### [Trecho do texto]
Um dos biógrafos de São Nicolau, bispo de Mira, foi São João Damasceno. Nas nove odes em honra do santo, encontradas pelo Cardeal Mai, das quais as duas primeiras faltam, o poeta de Damasco resume a tradição comum dos gregos e dos latinos sobre o ilustre Pontífice de Mira.
"Nem a areia que se encontra à beira-mar, diz ele, nem a multidão de vagas, nem as pérolas do orvalho e os flocos de neve, nem o coro dos astros, nem as gotas da chuva e as correntes dos rios, nem o murmúrio dos das fontes jamais se igualarão, ó Pai, ao número de teus milagres (1). Todo o universo tem em ti um pronto socorro nas aflições, um encorajamento nas tristezas, uma consolação nas calamidades, um defensor nas tentações, um remédio salutaríssimo nas enfermidades".(2)
O Padre Croiset, jesuíta, resume assim esta mesma vida no seu Ano Cristão:
"São Nicolau, bispo de Mira, na Lícia, tão celebrado em todo o mundo pelo clarão das virtudes, pelo número de milagres e pela confiança do povo, pela qual intercedia sempre, nasceu em Patares, cidade da Lícia, na Ásia Menor. Os pais eram riquíssimos; mais ainda, piedosos. Quando já se encontravam desesperançados de ter um filho, nasceu-lhes Nicolau, que lhes foi um presente do céu."
Tais presságios de futura santidade do jovem Nicolau animaram os virtuosos pais a redobrar de cuidados. E a educação que o menino teve foi toda ela cristã, esmeradamente cristã.
Aplicando-se às ciências, em breve tornou-se sábio, mas, ao mesmo tempo, mais santo. A doçura, a mansidão, a modéstia eram nele coisas tão características que o impunham como modelo aos moços. Todos lhe admiravam a regularidade, a meiga devoção, a sabedoria, numa idade em que a vivacidade e o amor ao prazer dominam, onde as paixões são, ordinariamente, a grande impulsionadora das ações.
Era São Nicolau bastante jovem quando perdeu os pais. Sentiu a perda grandemente, mas não foi obstáculo às virtudes. A morte do pai e da mãe, lhe legaram bens enormes, serviu para mais piedoso torná-lo, mas arredio e retirado, mais caridoso do que já era.

### [Atividade A]
Cite a passagem do texto sobre São Nicolau que começa em "Um dos biógrafos" e termina em "Pontífice de Mira.".

(Itens de dados)
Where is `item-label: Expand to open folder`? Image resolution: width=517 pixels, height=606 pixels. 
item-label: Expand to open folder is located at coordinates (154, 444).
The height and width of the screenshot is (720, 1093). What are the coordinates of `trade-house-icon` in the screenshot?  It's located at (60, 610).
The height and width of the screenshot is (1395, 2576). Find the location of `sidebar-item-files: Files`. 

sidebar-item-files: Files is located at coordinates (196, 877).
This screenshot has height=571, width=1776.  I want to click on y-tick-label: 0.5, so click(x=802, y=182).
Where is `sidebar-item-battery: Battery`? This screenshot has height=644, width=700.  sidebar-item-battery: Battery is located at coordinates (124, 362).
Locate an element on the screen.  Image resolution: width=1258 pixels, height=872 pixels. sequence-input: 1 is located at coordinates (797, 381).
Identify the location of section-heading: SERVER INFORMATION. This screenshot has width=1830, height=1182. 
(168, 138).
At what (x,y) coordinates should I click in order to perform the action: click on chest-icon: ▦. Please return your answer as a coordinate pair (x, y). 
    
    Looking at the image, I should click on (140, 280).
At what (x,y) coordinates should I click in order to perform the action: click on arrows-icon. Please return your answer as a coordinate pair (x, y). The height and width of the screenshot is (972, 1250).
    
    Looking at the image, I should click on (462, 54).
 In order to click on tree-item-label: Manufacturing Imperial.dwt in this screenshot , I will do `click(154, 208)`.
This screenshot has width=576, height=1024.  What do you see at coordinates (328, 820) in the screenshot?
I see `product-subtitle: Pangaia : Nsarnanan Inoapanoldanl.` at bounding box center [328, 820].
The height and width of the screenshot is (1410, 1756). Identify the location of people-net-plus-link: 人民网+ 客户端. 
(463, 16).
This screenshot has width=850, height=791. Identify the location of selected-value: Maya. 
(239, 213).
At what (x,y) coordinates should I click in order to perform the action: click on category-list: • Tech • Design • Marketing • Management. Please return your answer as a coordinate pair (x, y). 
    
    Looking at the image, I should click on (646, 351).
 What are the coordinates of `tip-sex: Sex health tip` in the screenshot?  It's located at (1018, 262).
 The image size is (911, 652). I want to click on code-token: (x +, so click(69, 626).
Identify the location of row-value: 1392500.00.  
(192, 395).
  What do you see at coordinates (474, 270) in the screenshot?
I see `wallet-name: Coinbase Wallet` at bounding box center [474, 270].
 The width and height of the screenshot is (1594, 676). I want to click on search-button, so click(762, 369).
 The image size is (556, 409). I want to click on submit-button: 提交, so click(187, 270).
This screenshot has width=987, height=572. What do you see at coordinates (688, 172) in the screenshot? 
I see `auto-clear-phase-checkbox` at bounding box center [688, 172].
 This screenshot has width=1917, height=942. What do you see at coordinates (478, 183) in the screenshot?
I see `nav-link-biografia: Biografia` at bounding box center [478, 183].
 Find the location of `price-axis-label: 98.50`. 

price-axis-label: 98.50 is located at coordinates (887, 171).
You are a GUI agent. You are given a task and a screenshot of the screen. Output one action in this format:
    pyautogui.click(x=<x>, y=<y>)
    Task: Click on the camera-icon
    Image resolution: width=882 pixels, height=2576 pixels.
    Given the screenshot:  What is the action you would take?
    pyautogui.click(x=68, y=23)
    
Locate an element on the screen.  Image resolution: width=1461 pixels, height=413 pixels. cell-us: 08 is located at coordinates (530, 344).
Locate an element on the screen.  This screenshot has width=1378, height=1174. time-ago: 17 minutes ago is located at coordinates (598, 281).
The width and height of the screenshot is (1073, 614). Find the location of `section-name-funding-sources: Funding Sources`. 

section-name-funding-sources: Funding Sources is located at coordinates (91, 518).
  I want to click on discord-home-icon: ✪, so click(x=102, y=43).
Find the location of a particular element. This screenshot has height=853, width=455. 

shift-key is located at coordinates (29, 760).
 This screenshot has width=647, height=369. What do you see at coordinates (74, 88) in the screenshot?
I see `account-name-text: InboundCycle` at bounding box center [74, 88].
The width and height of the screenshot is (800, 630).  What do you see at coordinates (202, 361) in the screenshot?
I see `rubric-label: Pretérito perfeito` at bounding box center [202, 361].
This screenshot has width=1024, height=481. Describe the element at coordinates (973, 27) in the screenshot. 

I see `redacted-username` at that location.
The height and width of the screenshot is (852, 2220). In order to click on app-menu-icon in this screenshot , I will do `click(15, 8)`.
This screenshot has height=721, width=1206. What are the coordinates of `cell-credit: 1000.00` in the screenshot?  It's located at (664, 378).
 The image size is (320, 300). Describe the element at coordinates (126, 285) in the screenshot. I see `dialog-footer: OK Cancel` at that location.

### [Atividade B]
Reproduza sem alterações as linhas das entradas, começando na que contém "on category-list: •" e terminando na que contém "The image size is (556, 409).", ambas incluídas.

### [Resolução do problema A]
Um dos biógrafos de São Nicolau, bispo de Mira, foi São João Damasceno. Nas nove odes em honra do santo, encontradas pelo Cardeal Mai, das quais as duas primeiras faltam, o poeta de Damasco resume a tradição comum dos gregos e dos latinos sobre o ilustre Pontífice de Mira.

### [Resolução do problema B]
At what (x,y) coordinates should I click in order to perform the action: click on category-list: • Tech • Design • Marketing • Management. Please return your answer as a coordinate pair (x, y). 
    
    Looking at the image, I should click on (646, 351).
 What are the coordinates of `tip-sex: Sex health tip` in the screenshot?  It's located at (1018, 262).
 The image size is (911, 652). I want to click on code-token: (x +, so click(69, 626).
Identify the location of row-value: 1392500.00.  
(192, 395).
  What do you see at coordinates (474, 270) in the screenshot?
I see `wallet-name: Coinbase Wallet` at bounding box center [474, 270].
 The width and height of the screenshot is (1594, 676). I want to click on search-button, so click(762, 369).
 The image size is (556, 409). I want to click on submit-button: 提交, so click(187, 270).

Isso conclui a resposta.